__Extract provided__
--*--
For instance, the report_file
function of the VirusTotal
service module example below, here included for illustration, accesses the hash value through hash.hash
. Moreover, the framework reads API key and username pairs from apikey.yaml
and sets them to their respective services during initialization. These can be retrieved in the form of a dictionary with self.get_apikey()
. Note that making HTTP requests requires only passing a well-defined APISpec
object to the request
function. APIs vary from service to service, particularly in the fields in which data is transmitted across, with some using HTTP query parameters, others the body of POST
requests or even cookies. The APISpec
class is prepared to handle all these variations that are diligently passed onto requests
for HTTP communications.
from malsub.service.base import APISpec, Service
from malsub.core.crypto import Hash
from malsub.core.file import File
from malsub.core.web import request, openurl
from malsub.common import out, frmt
class VirusTotal(Service):
# full name of the service
name = "VirusTotal"
# short name of the service
sname = "vt"
# length of the API key as a single integer or a list of integers specifying
# multiple key lengths
api_keyl = [32, 48, 64]
# API specification to download a file or a sample
api_dowf = APISpec()
--*--
__Dataset excerpts__
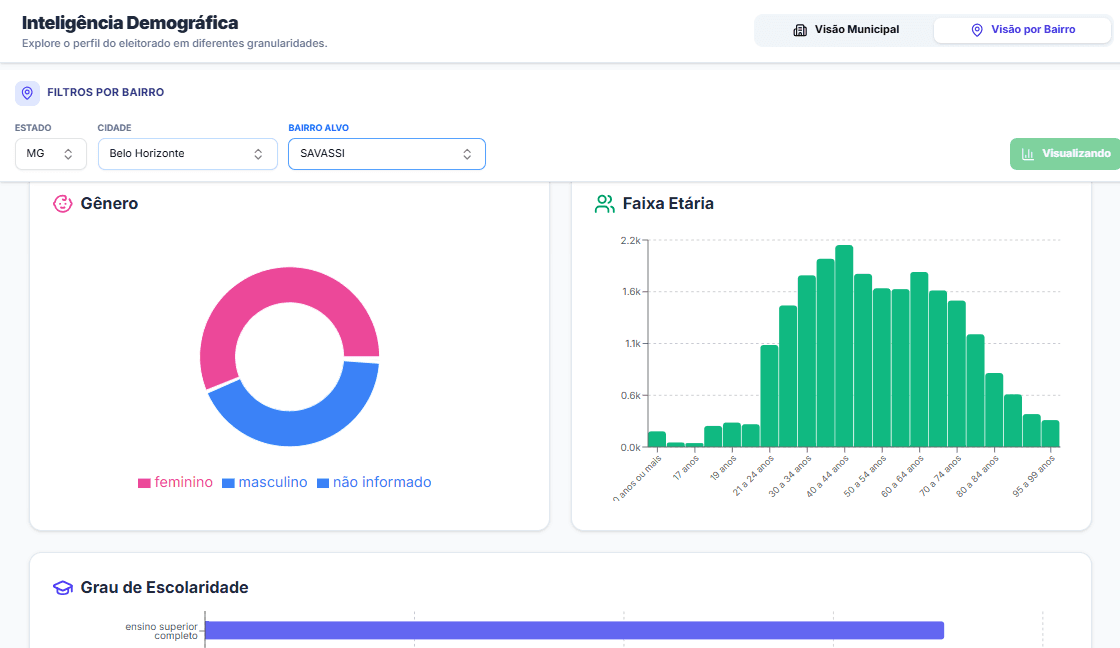The image size is (1120, 648).
Task: Click the location pin icon in Visão por Bairro
Action: click(x=977, y=30)
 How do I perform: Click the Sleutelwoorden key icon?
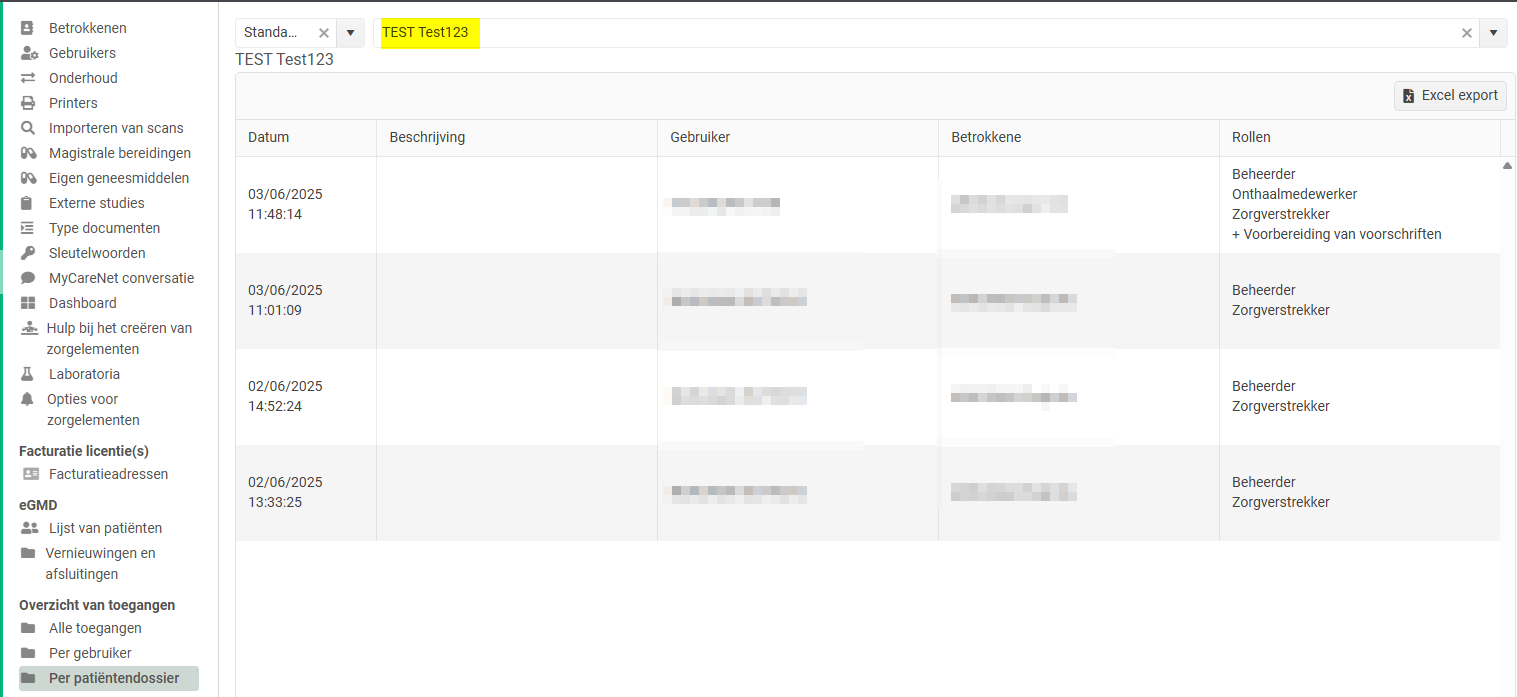tap(28, 253)
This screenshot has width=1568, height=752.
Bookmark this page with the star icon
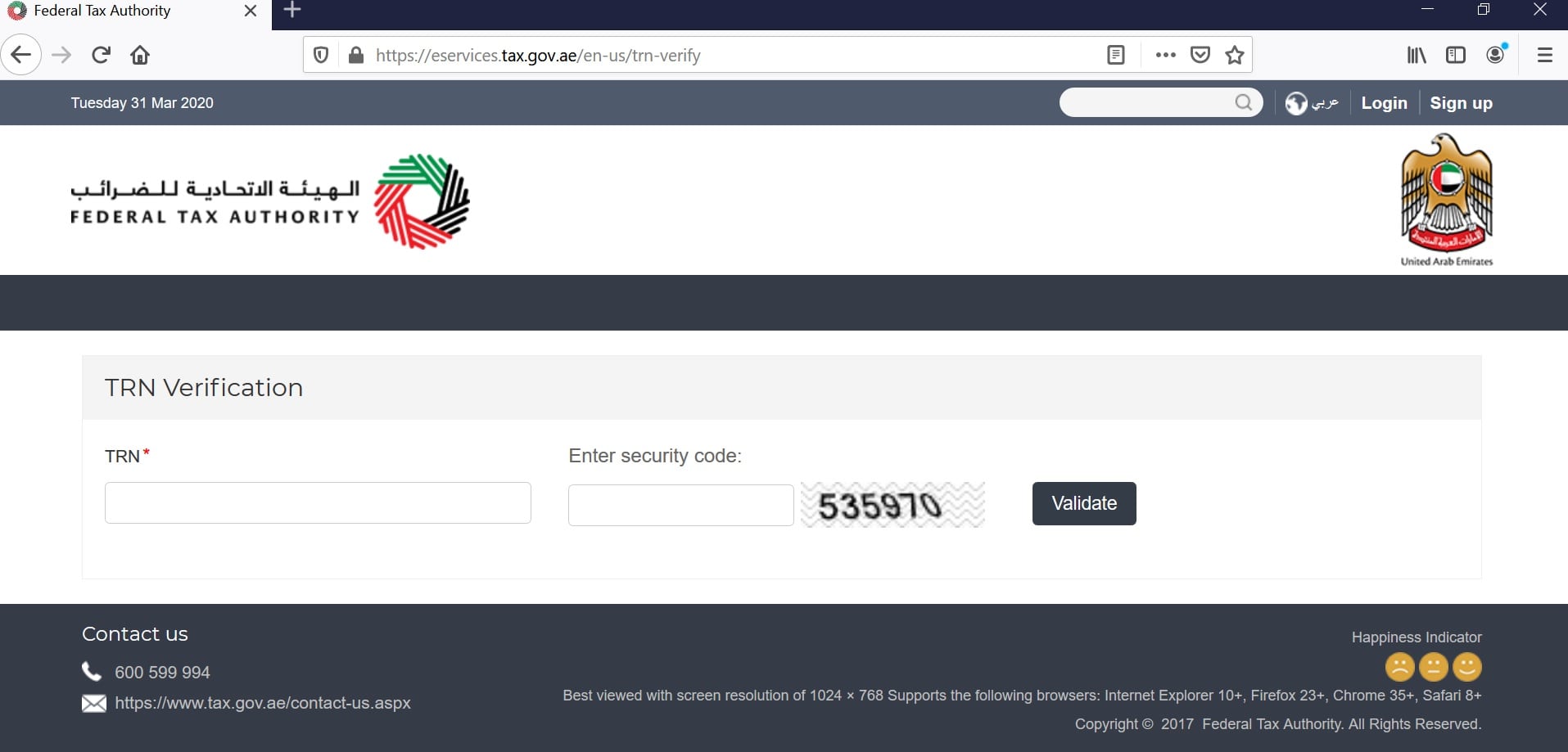click(x=1235, y=55)
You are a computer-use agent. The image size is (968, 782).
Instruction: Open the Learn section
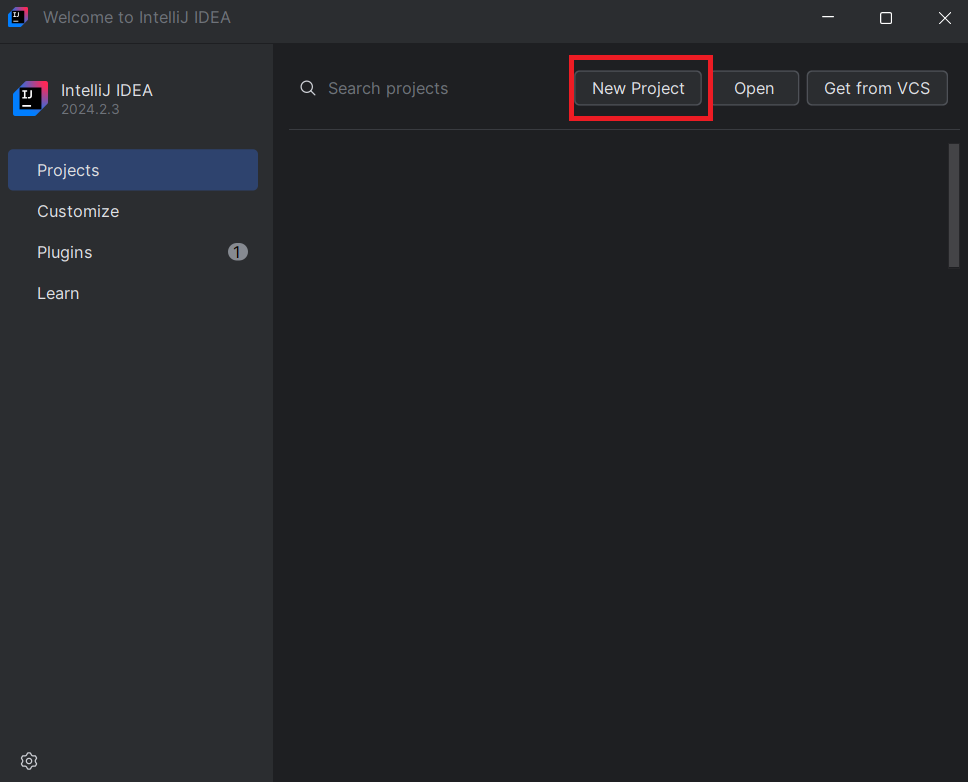(x=57, y=293)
--*--
__Work to complete__
A. According to the text on malsub service modules, from which file does the framework read API key and username pairs?
B. Continue the text on malsub service modules from the point where it stops.
The items play no part in this.

__Responses to the exercise__
A. apikey.yaml

B.
# API specification to retrieve a file report
api_repf = APISpec("POST", "https://www.virustotal.com", "/vtapi/v2/file/report")
# ... (other API functions specifications)
# '@Service.unsupported' marks a function as unsupported by a particular
# service, being ignored by the main application
@Service.unsupported
def download_file(self, hash: Hash):
# all base functions need to be explicitly declared even if not used by
# a service
pass
def report_file(self, hash: Hash):
# 'hash' is an object of 'Hash' with a hash value and its type (MD5,
# SHA1, SHA-256 or SHA-512)
# fill in the request fields
# in this case, the 'data' corresponds to the HTTP POST body data
# 'self.get_apikey()' returns the corresponding API key pair
self.api_repf.data = {**self.get_apikey(), "resource": hash.hash}
# make the request
data, _ = request(self.api_repf)
# format results as a JSON dictionary and "prune" the tree at depth one
data = frmt.jsontree(data, depth=1)
# data = frmt.jsonvert(data["scans"]) # tabular format
# open a URL in the browser
openurl(data["permalink"])
# return the pretty-print formatted data ready for display
return out.pformat(data)
# ... (other API functions)
Starting with version 1.3 malsub can be used outside of its own repository as a regular module to make use of its customized modules, classes and functions. An example follows:
import malsub
from malsub.service import serv as services
hashes = malsub.core.crypto.parse_hashl(
"5f782447ff08ee2c36a5d3988dd4774674233f8ea0e1ad09dd766e842d785ddd",
"58ffd8200db69cfbc048921e18d79aa1adc894af34db3e1782e53beab3b2d98f")
API_KEY = {'apikey': {'apikey': '...truncated...'}}
vt = services['vt']
vt.set_apikey(API_KEY)
for h in hashes:
vt.download_file(h)
You can run easily malsub in a container by using the supplied Dockerfile
.
First build the container:
$ sudo docker build -t malsub .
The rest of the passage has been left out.